---- TEXT PROVIDED
Yeah, Rust closures that capture data are fat pointers { fn*, data* }, so you need an awkward dance to make them thin pointers for C.

    let mut state = 1;
    let mut fat_closure = || state += 1;
    let (fnptr, userdata) = make_trampoline(&mut &mut fat_closure);

    unsafe {
        fnptr(userdata);
    }

    assert_eq!(state, 2);

    use std::ffi::c_void;
    fn make_trampoline<C: FnMut()>(closure: &mut &mut C) -> (unsafe fn(*mut c_void), *mut c_void) {
        let fnptr = |userdata: *mut c_void| {
            let closure: *mut &mut C = userdata.cast();
            (unsafe { &mut *closure })()
        };
        (fnptr, closure as *mut _ as *mut c_void)
    }
    
It requires a userdata arg for the C function, since there's no allocation or executable-stack magic to give a unique function pointer to each data instance. OTOH it's zero-cost. The generic make_trampoline inlines code of the closure, so there's no extra indirection.

Replies

skaviyesterday at 4:38 PM

> Rust closures that capture data are fat pointers { fn, data }

This isn’t fully accurate. In your example, `&mut C` actually has the same layout as usize. It’s not a fat pointer. `C` is a concrete type and essentially just an anonymous struct with FnMut implemented for it.

You’re probably thinking of `&mut dyn FnMut` which is a fat pointer that pairs a pointer to the data with a pointer to a VTable.

So in your specific example, the double indirection is unnecessary.

The following passes miri: https://play.rust-lang.org/?version=nightly&mode=debug&editi...
--------
■ TASK 1:
Convert the records from the line containing "This screenshot has" up to and including the line containing "click(x=337, y=62)" into a two-column CSV with the columns request and coordinates. Each request gets one row, with each field in double quotes and any line breaks replaced by spaces. Omit the pictures.
---- INPUT DATA
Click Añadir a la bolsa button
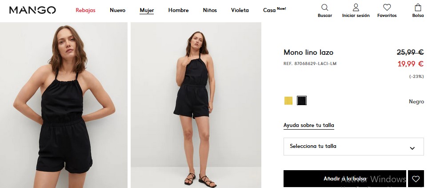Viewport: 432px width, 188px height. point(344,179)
--------
---- INPUT DATA
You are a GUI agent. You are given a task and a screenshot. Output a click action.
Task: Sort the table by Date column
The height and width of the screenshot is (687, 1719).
--------
---- INPUT DATA
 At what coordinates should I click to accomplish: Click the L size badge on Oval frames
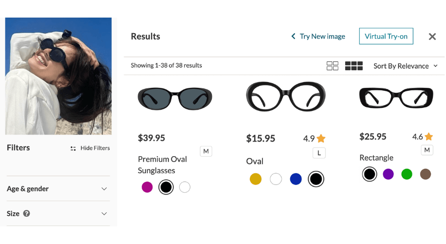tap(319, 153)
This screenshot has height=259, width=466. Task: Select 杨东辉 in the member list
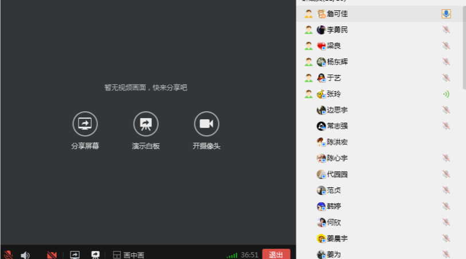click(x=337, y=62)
--------
■ TASK 2:
Continue the text about Rust closures and C function pointers from its final line.

■ RESULT 1:
request,coordinates
"This screenshot has height=259, width=466. Task: Select 杨东辉 in the member list","click(x=337, y=62)"

■ RESULT 2:
(did this on mobile, so please excuse any messiness).

MindSpunktoday at 12:04 AM

This is a problem for all capturing closures though, not just Rust's. A pure fn-ptr arg can't have state, and if there's no user data arg then there's no way to make a trampoline. If C++ was calling a C API with the same constraint it would have the same problem.

Well, capturing closures that are implemented like C++ lambdas or Rust closures anyway. The executable stack crimes do make a thin fn-ptr with state.

eqvinoxyesterday at 11:38 PM

If Rust has a stable ABI on where the data* is in the function arguments (presumably first?), you don't need to do anything if it matches the C code's expected function signature including the user context arg.

Unfortunately a lot of existing C APIs won't have the user arg in the place you need it, it's a mix of first, last, and sometimes even middle.

nesarkvechnepyesterday at 1:29 PM

I know about this technique but it uses too much unsafe for my taste. Not that it's bad or anything, just a personal preference.